◆ Exercise ◆
Nothing but the lines from the start of the entries through the line containing "Task: Click the save floppy disk icon" should appear in the answer, each given exactly.

______________________________

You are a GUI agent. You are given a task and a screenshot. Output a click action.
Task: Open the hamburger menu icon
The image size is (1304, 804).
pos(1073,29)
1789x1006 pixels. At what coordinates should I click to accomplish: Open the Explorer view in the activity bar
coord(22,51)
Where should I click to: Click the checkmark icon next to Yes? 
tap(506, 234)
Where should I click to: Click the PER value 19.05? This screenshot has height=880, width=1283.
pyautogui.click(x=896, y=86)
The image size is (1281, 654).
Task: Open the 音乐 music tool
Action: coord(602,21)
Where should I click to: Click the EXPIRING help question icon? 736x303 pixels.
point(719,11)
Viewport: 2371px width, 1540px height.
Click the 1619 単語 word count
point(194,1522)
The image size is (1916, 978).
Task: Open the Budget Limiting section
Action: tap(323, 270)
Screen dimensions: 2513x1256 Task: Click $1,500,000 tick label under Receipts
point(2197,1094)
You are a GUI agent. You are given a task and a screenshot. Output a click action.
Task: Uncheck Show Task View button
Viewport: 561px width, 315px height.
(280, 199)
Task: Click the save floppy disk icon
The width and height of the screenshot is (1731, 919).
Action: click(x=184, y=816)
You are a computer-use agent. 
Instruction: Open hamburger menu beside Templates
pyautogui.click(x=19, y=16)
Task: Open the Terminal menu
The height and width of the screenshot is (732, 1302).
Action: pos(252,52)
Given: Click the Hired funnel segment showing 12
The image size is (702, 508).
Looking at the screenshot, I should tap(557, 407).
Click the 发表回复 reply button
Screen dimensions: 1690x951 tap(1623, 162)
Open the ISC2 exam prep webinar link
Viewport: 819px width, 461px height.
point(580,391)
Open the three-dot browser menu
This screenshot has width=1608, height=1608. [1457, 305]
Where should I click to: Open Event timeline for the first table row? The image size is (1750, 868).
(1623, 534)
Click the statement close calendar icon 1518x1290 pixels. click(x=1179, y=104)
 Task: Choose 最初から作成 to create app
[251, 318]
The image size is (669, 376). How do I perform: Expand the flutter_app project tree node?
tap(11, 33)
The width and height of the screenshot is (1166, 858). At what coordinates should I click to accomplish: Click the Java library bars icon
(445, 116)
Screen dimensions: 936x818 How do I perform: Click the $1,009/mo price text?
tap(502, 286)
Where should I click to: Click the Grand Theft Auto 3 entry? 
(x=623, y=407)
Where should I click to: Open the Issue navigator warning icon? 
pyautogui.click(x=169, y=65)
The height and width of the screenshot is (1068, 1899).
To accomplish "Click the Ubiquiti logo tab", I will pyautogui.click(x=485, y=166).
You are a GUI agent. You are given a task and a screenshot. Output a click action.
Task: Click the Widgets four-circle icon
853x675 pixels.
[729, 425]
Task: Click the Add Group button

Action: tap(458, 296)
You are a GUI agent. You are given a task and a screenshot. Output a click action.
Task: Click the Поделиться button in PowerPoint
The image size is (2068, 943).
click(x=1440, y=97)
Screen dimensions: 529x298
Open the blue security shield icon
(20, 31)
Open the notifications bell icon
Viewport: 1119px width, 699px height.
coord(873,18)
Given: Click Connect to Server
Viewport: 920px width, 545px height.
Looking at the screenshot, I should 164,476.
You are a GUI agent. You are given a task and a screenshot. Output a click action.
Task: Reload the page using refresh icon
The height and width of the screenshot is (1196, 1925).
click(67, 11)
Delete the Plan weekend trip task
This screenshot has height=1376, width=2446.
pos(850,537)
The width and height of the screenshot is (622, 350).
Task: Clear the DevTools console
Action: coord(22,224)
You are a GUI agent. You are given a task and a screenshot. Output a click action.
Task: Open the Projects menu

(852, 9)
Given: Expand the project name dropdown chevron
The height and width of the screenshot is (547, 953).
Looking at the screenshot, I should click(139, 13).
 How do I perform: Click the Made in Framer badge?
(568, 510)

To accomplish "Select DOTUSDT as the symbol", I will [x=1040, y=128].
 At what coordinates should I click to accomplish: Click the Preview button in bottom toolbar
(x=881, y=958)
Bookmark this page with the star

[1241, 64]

______________________________

◆ Expected answer ◆
You are a GUI agent. You are given a task and a screenshot. Output a click action.
Task: Open the hamburger menu icon
The image size is (1304, 804).
pos(1073,29)
1789x1006 pixels. At what coordinates should I click to accomplish: Open the Explorer view in the activity bar
coord(22,51)
Where should I click to: Click the checkmark icon next to Yes? 
tap(506, 234)
Where should I click to: Click the PER value 19.05? This screenshot has height=880, width=1283.
pyautogui.click(x=896, y=86)
The image size is (1281, 654).
Task: Open the 音乐 music tool
Action: coord(602,21)
Where should I click to: Click the EXPIRING help question icon? 736x303 pixels.
point(719,11)
Viewport: 2371px width, 1540px height.
Click the 1619 単語 word count
point(194,1522)
The image size is (1916, 978).
Task: Open the Budget Limiting section
Action: tap(323, 270)
Screen dimensions: 2513x1256 Task: Click $1,500,000 tick label under Receipts
point(2197,1094)
You are a GUI agent. You are given a task and a screenshot. Output a click action.
Task: Uncheck Show Task View button
Viewport: 561px width, 315px height.
(280, 199)
Task: Click the save floppy disk icon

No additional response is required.